The future of a California bill that would allow higher-density zoning in residential areas has stalled amid the state’s efforts to address its affordability and inventory issues, according to the California Globe.
SB 50 would allow larger and denser housing near transit and in residential areas. Approval would limit the ability of local governments to reject housing that met standards set forth by the state.
Sen Anthony Portantini, the Chairman of the Senate Appropriations Committee came out against SB 50 earlier this year. He said the measure would have trumped zoning rules that are “exclusively under the control” of cities and counties.
The measure will not be eligible for another vote until 2020.
In its efforts to alleviate rising home prices and inventory, California lawmakers passed several bills recently, chipping away at single-family zoning, making it easier for homeowners to convert garages into residential spaces and build freestanding homes.

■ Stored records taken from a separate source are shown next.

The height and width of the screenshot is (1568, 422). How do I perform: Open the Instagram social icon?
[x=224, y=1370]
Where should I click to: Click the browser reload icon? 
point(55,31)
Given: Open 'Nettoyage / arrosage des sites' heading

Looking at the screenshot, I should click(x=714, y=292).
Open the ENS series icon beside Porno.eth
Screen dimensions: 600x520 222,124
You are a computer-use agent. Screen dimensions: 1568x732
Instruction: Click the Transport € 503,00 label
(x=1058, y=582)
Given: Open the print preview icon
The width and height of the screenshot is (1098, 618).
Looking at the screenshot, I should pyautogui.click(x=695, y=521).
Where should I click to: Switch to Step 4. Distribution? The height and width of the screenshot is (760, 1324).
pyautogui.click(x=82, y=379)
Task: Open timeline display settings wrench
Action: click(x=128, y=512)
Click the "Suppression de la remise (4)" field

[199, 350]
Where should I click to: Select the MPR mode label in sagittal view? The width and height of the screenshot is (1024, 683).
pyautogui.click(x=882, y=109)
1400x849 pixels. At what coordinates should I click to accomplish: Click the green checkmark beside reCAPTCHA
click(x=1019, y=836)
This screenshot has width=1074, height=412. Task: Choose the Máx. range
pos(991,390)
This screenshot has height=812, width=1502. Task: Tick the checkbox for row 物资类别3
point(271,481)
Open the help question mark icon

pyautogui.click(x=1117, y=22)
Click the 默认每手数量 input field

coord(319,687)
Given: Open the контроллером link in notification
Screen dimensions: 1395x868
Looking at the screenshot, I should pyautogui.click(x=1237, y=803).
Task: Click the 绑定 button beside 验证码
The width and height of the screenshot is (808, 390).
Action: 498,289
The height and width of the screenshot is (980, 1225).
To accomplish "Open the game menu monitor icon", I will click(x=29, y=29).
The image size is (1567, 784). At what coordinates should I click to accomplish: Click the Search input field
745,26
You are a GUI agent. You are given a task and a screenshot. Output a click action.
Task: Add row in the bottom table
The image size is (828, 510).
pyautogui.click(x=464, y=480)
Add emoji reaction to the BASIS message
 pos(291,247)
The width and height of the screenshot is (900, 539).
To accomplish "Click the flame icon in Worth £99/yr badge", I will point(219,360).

A report by the Los Angeles Times says that California Gov. Gavin Newsom signed multiple bills into law this week that allowing property owners to build a backyard home of at least 800-square-feet. The bill would also allow homeowners to convert a garage, office, or spare room into living quarters. The new legislation would allow for three homes on land previously zoned for single-family.
“We’re on the precipice of single-family zoning functionally not existing,” said Ben Metcalf, former Director of the state’s Department of Housing and Community Development.
U.S. Census Data found that nearly two-thirds of California residences are single-family homes, according to the Los Angeles Times. University of California-Berkeley's Terner Center for Housing Innovation revealed that between half and three-quarters of the developable land in most of the state is zoned for single-family housing.
Silicon Valley is doing its part in recent weeks, as companies like Google, Facebook, Microsoft, and Apple have announced plans to fund affordable housing initiatives.
Apple released the most recent plan, pledging to invest $2.5 billion to address California’s affordability crisis.
“Before the world knew the name Silicon Valley, and long before we carried technology in our pockets, Apple called this region home, and we feel a profound civic responsibility to ensure it remains a vibrant place where people can live, have a family and contribute to the community,” said Tim Cook, Apple’s CEO. “Affordable housing means stability and dignity, opportunity and pride. When these things fall out of reach for too many, we know the course we are on is unsustainable, and Apple is committed to being part of the solution.”